§ **Exercise**: Write out word for word each line from the top of the material through the line that has "Browse for application using ellipsis button". Pictures do not go in.
• • • •
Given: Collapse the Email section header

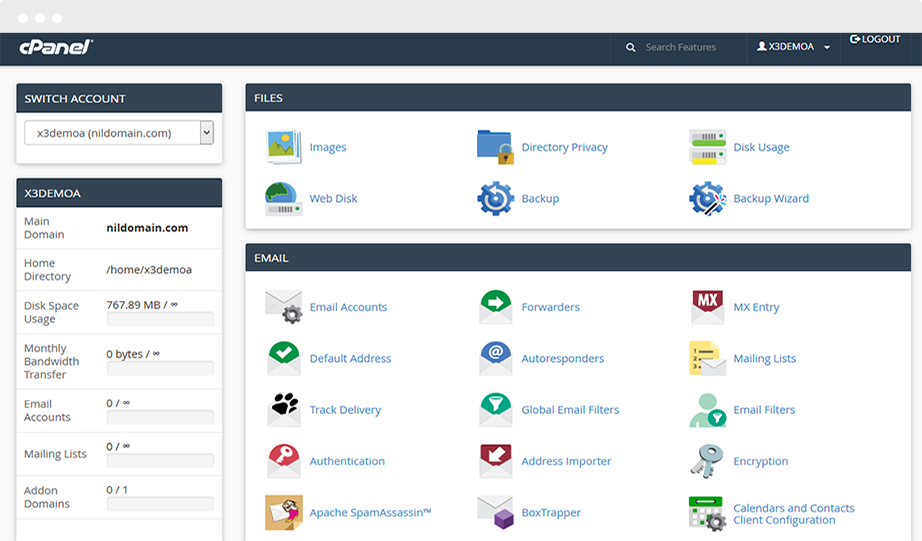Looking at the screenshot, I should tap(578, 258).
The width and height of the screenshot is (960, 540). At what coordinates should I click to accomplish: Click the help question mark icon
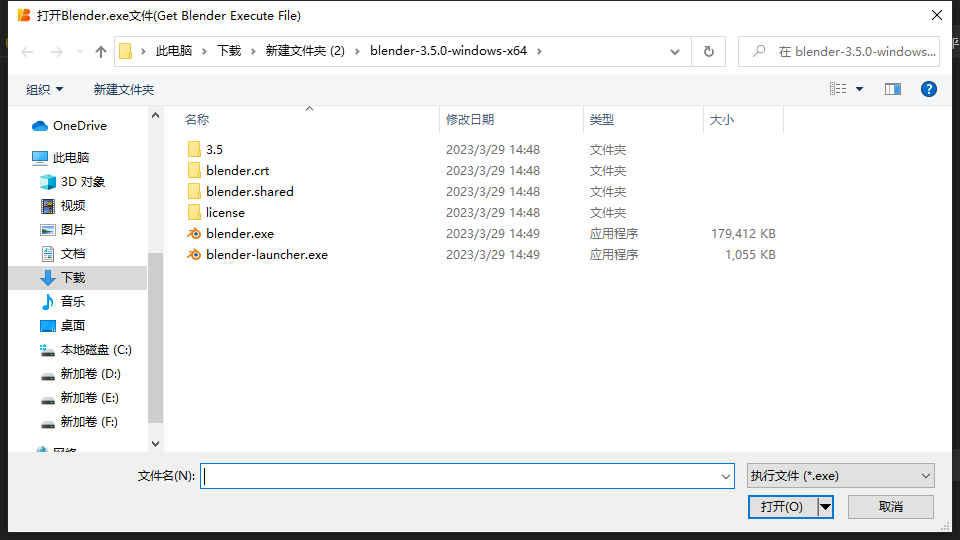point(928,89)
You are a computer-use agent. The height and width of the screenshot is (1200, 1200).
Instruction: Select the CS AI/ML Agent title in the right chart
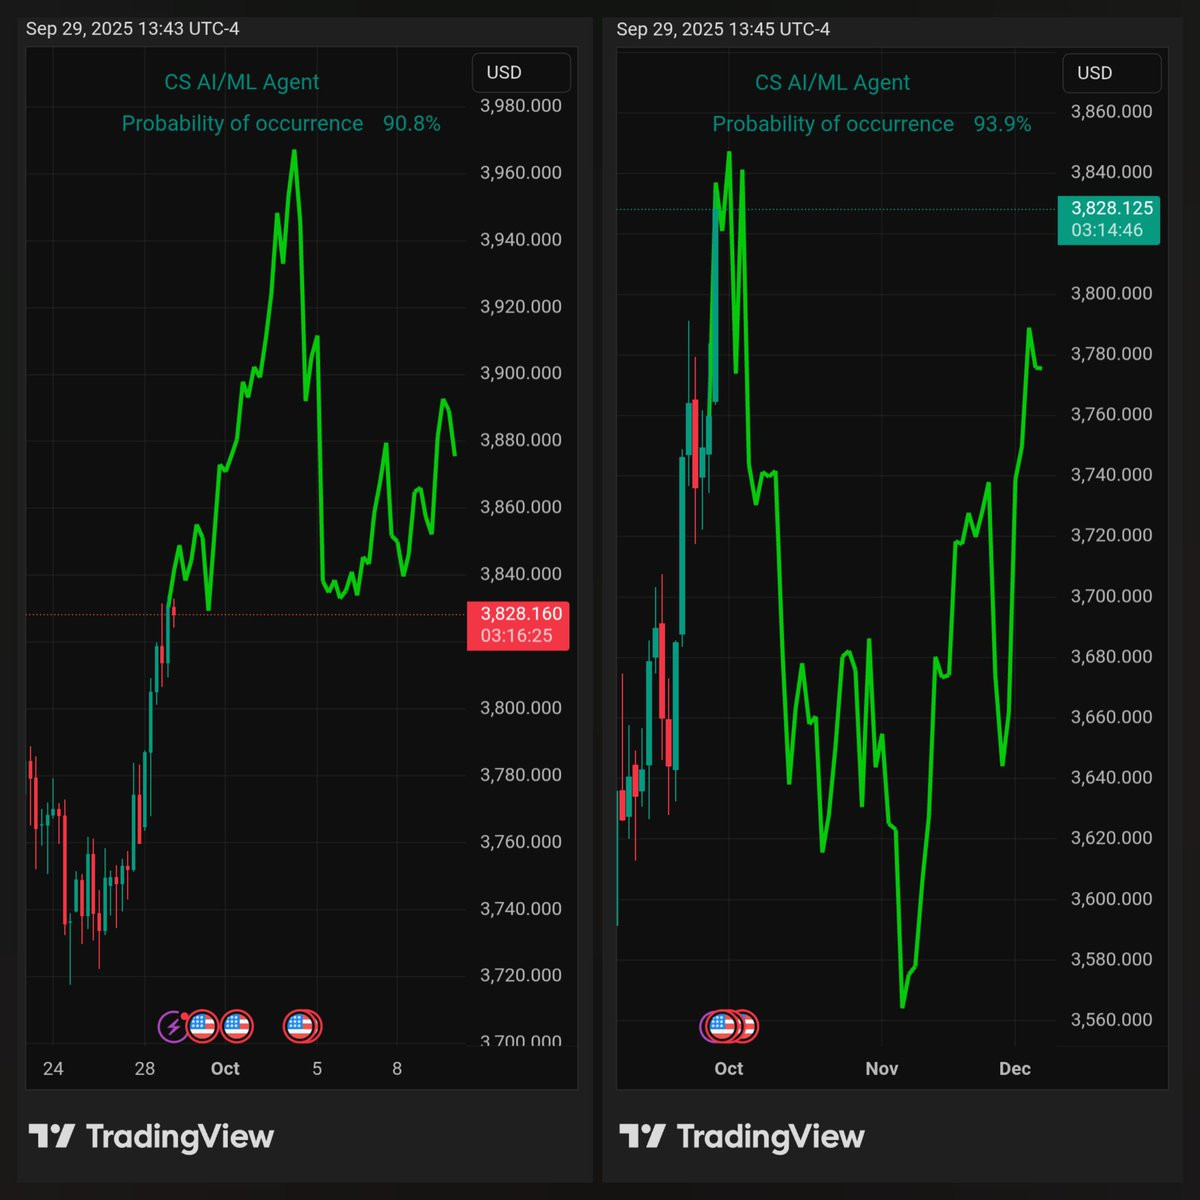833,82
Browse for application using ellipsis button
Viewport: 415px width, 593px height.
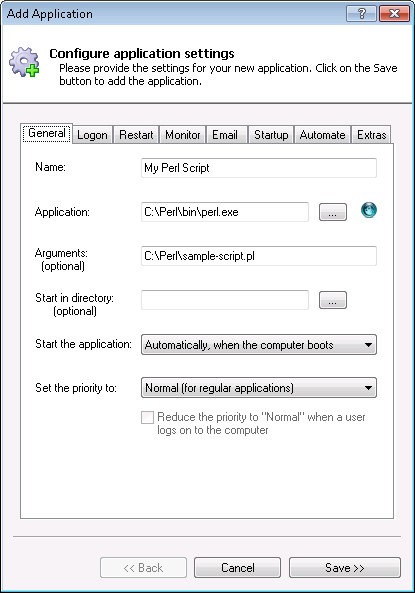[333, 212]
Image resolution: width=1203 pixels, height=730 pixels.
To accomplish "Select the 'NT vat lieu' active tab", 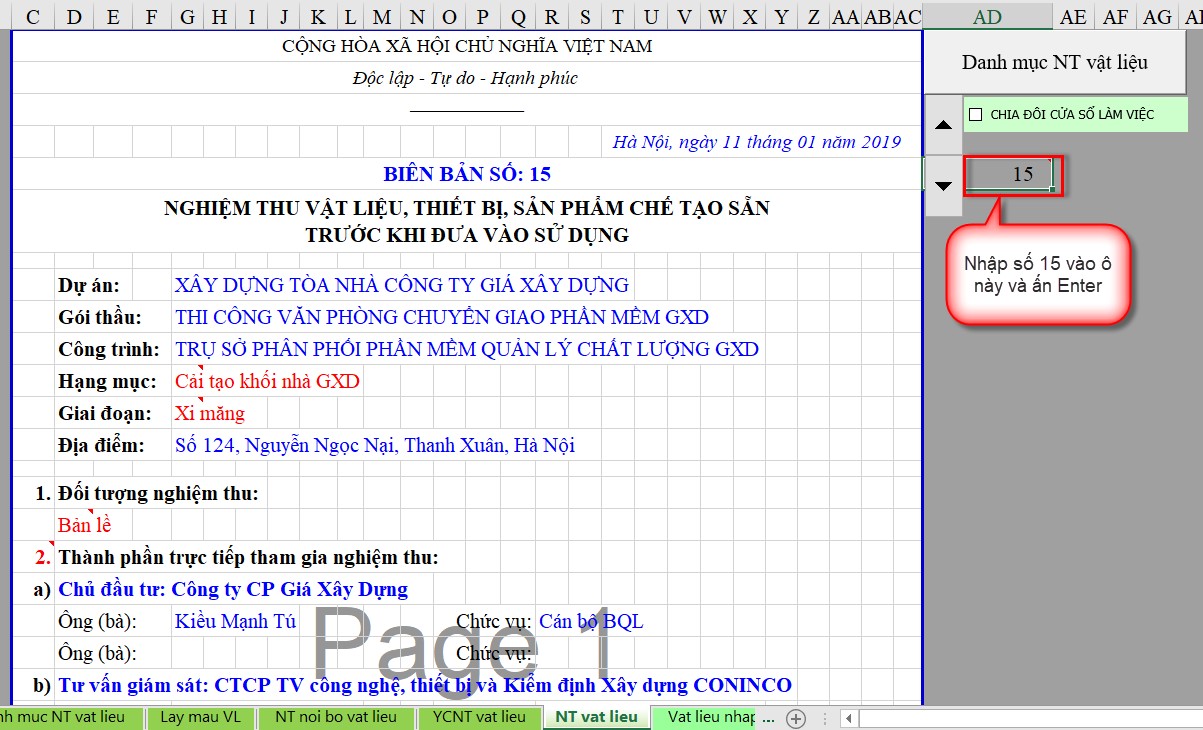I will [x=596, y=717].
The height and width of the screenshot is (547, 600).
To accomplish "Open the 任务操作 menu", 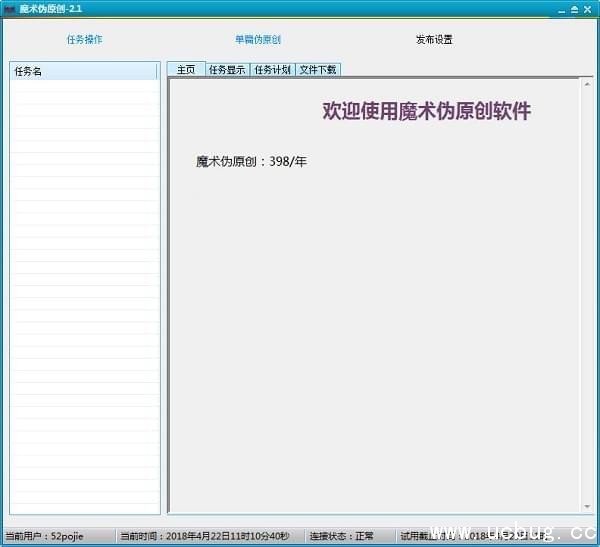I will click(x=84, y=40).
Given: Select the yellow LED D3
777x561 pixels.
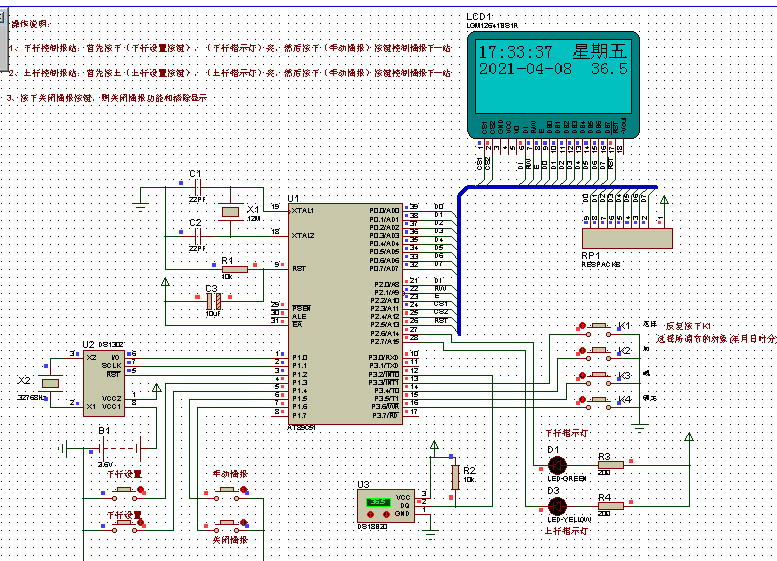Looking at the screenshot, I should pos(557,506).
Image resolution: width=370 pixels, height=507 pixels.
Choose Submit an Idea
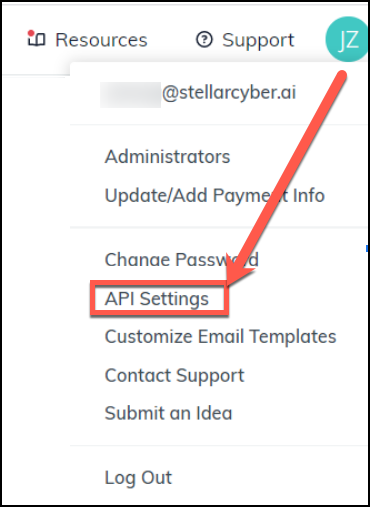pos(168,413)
• • • •
§ **Result of this exercise**:
Given: Collapse the Email section header

Looking at the screenshot, I should tap(578, 258).
The width and height of the screenshot is (960, 540). At what coordinates should I click to accomplish: Click the help question mark icon
point(928,89)
You are a computer-use agent. The height and width of the screenshot is (1200, 1200).
Instruction: Select the CS AI/ML Agent title in the right chart
833,82
Browse for application using ellipsis button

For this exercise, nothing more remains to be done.